In the past, the Chinese government has provided basic public services in order to improve income distribution, which worked well, but the improvement was mostly owed to the primary distribution function of the labor market—as the labor market developed and absorbed larger workforce, more people got jobs, low income households and unskilled workers secured higher income, and income distribution got improved as a result. But this kind of improvement cannot close the wealth gap fundamentally, not to mention that under the new high-quality growth model, the potential of the labor market’s primary distribution function to improve income distribution is increasingly repressed.

Hence, the policy focus for expanding domestic spending in the next step is to improve redistribution.

In Figure 7 below, the fluctuating curves represent the Gini coefficients of different countries. These countries are ranked according to their per capita GDP.

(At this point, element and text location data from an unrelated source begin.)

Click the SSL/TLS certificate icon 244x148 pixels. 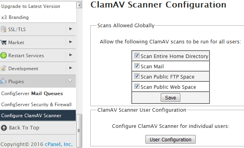click(4, 29)
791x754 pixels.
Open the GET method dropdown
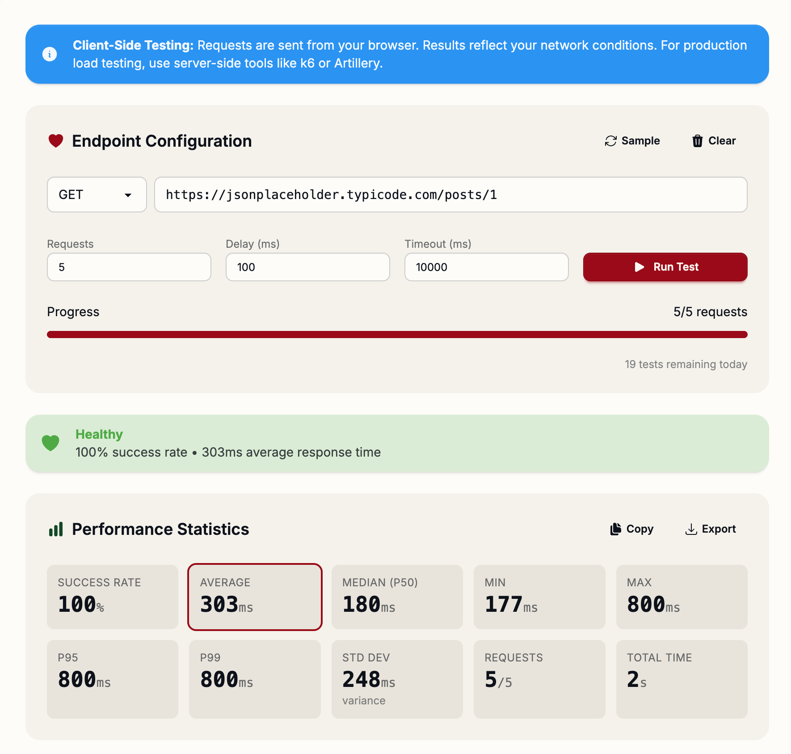(x=97, y=195)
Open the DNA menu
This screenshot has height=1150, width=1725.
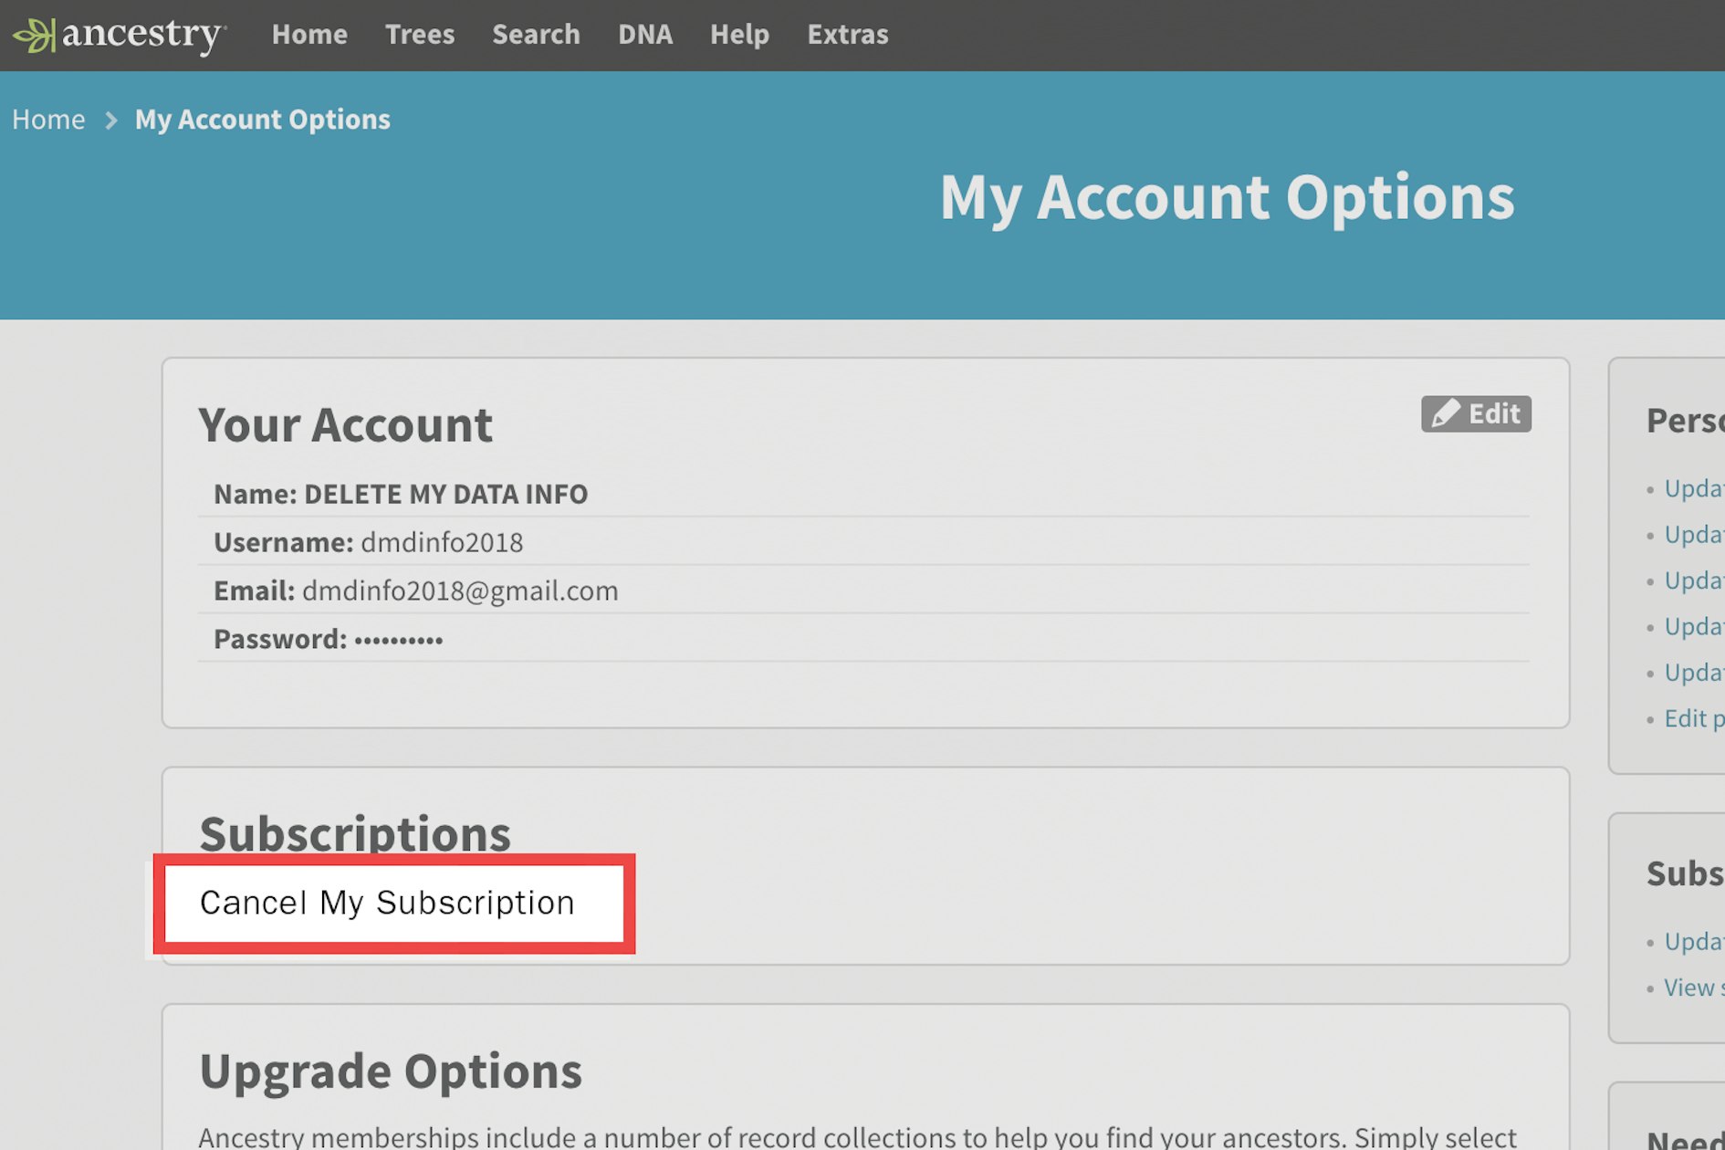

Figure 7: To fundamentally reduce the Gini coefficient, income redistribution must be improved


Then we calculate the average Gini coefficient for different groups of countries classified according to their level of development. We then see that the coefficient stands at around 40% for countries with medium to high level of income, which means that the wealth gaps in these countries are big; and the coefficient is much smaller in high-income countries, such as those with per capita GDP of 12000 to 15000 dollars.

We did not understand why it’s like this before. Many assumptions were put forward. But actually, it’s not as complicated as we thought. The key underlying logic here is that when a country has a higher level of income, the government will intensify income redistribution efforts with taxation and transfer payments, which would bring the Gini coefficient down immediately.

On average, OECD countries lowered their Gini coefficients by 35% through income redistribution.

In 2019, China’s per capita GDP rose above 10,000 USD, and it is expected to exceed the threshold of 12,000 USD and bring the country onto the list of high-income economies during the 14th Five Year Plan period. During this period, China should step up efforts to improve its income redistribution, deliver better and more equitable basic public services, and enhance the consumption capacity of its residents through the three channels of income increase, income distribution and redistribution, so as to boost demands to bolster up the country’s economic growth.